Les mécanismes internes pour assurer la qualité de la recherche et de l'enseignement supérieur sont multiples et déjà en place: évaluation des cours par les étudiants, du travail des professeurs par leurs pairs, des articles scientifiques à double, triple insu, etc. Ce que propose l'assurance-qualité, c'est hiérarchiser les professeurs et détruire les mécanismes collégiaux (nécessaires à la survie de la recherche) pour les remplacer par des mécanismes marchands dont les critères seraient autres que scientifiques.
Les politiques gouvernementales sont des
injonctions normatives et non techniques, puisqu’elles s’articulent autour de
valeurs (leur institutionnalisation, reproduction et contestation) et de «leur
affectation autorisée» (Easton, 1953). La valeur attachée à la
recherche-création oriente ainsi les décisions relatives à son affectation. Or,
investies de la théorie du capital humain, les politiques gouvernementales
semblent concevoir que la recherche-action et la formation n’ont de valeur que
dans leur contribution à la production de biens et de services (Psacharopoulos
et Woodhall, 1997) et au rehaussement du positionnement de la nation sur
l’échiquier mondial, au dépens des relations de collégialité et de confiance à
la base même du développement des savoirs.

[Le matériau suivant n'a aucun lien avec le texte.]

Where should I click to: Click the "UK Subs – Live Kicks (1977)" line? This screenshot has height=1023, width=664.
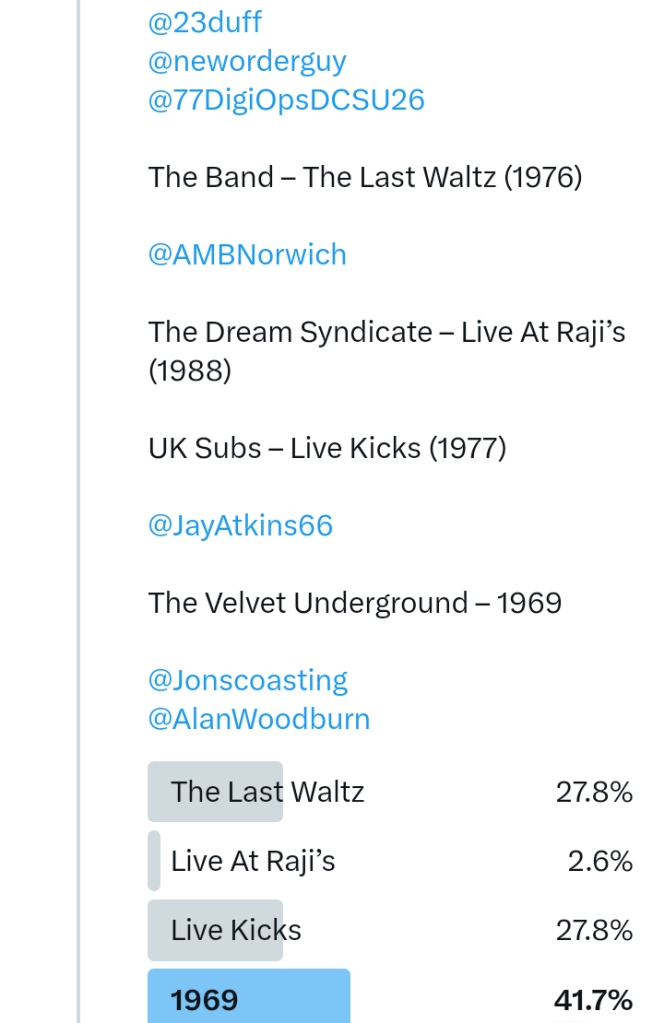coord(327,449)
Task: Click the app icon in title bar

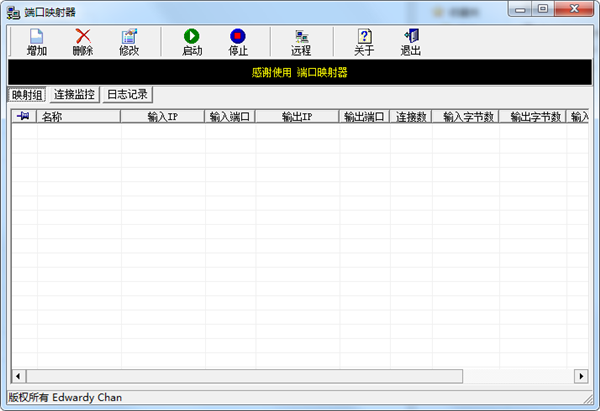Action: (x=12, y=11)
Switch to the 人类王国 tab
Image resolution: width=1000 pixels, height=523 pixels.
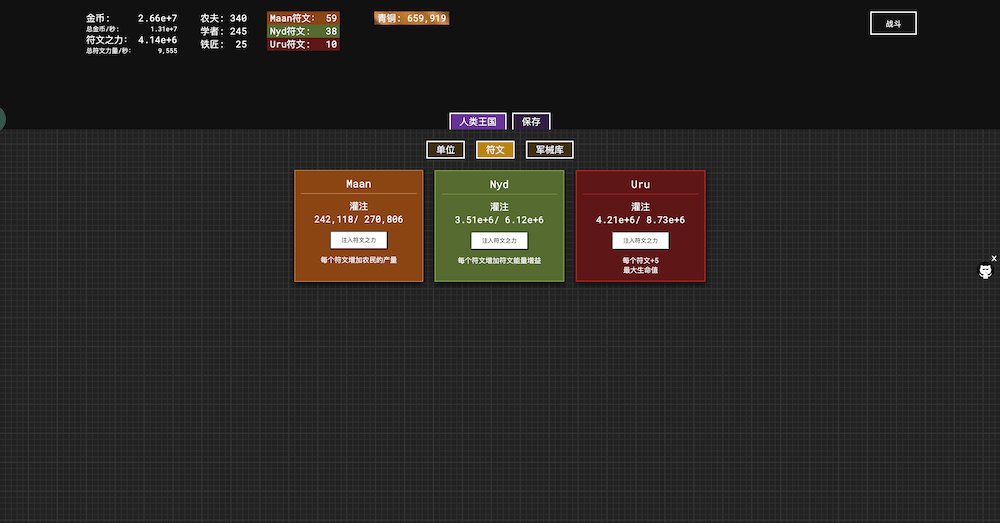[x=478, y=121]
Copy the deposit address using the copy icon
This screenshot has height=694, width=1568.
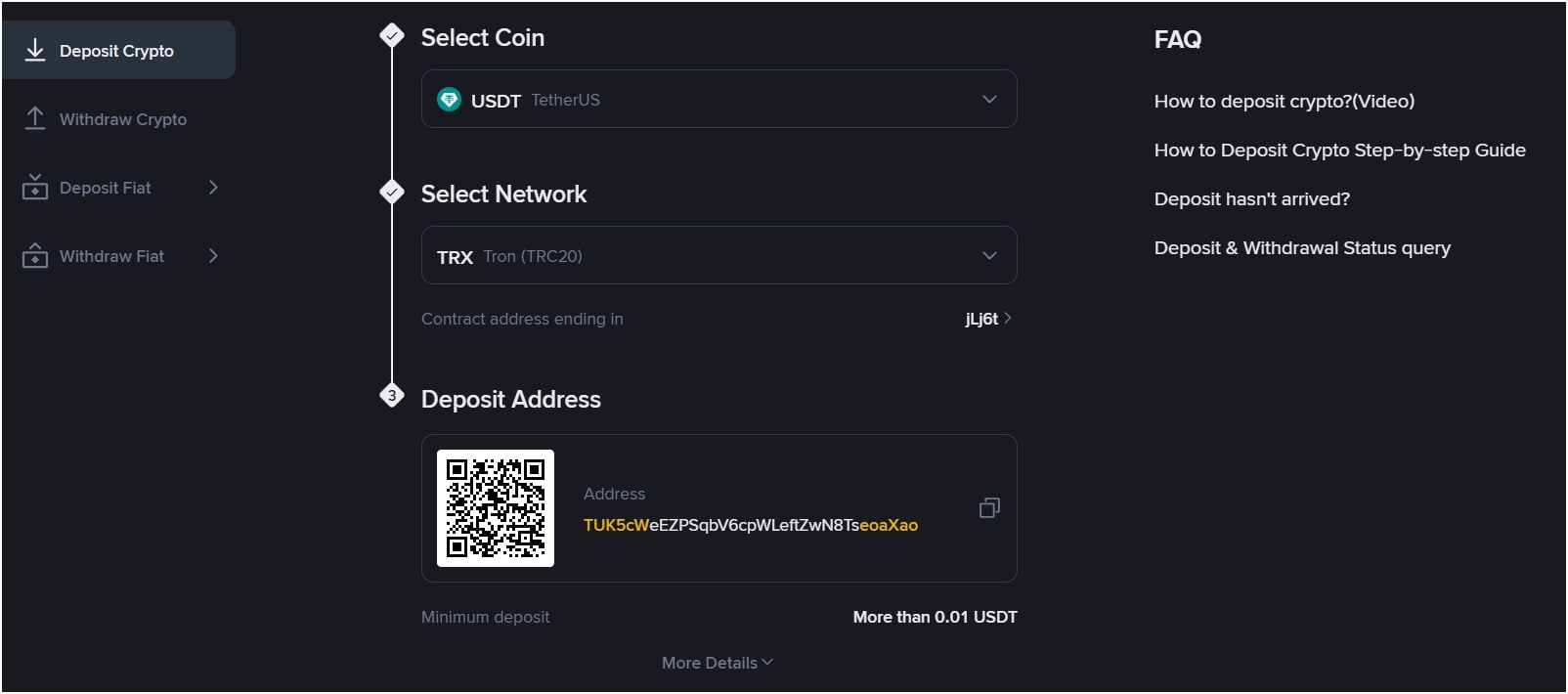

À ce sujet, Clark (2012, p. 298) rappelle
que «Les discours qui caractérisent les enjeux de standardisation et
d’assurance-qualité sont présentés […] par les politiciens comme relevant de
l’efficience technique plutôt que de choix normatifs». La première conséquence
de cette dérive instrumentale est de réduire la valeur de la recherche-création
à une dimension utilitaire de compétitivité qui appellerait l’adoption de
critères internationaux «consensuels» relatifs à l’efficience économique, sans
lesquels les chercheurs courraient à la perte de la nation. La seconde est de
dé-démocratiser la recherche-création et de créer le leurre des intérêts
nationaux monolithiques, alors qu’ils seraient uniquement ceux d’une élite
économique dominante. La troisième conséquence est d’occulter la nature
éminemment politique de ces choix, la remplaçant par la seule question
économique dans un processus de marchandisation et de commodification de la
recherche-création et des savoirs. Or, ces derniers ne peuvent être conçus
comme commodifiables, ni par leur nature, ni par leur fonction sociale, sans un
effet puissamment réducteur et contraignant sur la recherche, les programmes
d’étude et la pédagogie.
Les critères associés aux mécanismes
d’assurance-qualité nient la nature située, contextuelle, complexe et humaine
des processus de recherche-création. Ils ne peuvent rendre compte des nuances
épistémologiques du travail de recherche, ni de la relation symbiotique entre
la lecture des phénomènes à l’étude et les choix des chercheurs. La prétention
de neutralité ou d’objectivité qui caractérise la démarche d’assurance-qualité
réduit la recherche-création et la formation à un exercice technique et
instrumental et les savoirs qui en sont issus à des impératifs d’une
rationalité ayant comme conséquence de taire les divergences, le politique et
le moral qui qualifient toute entreprise humaine.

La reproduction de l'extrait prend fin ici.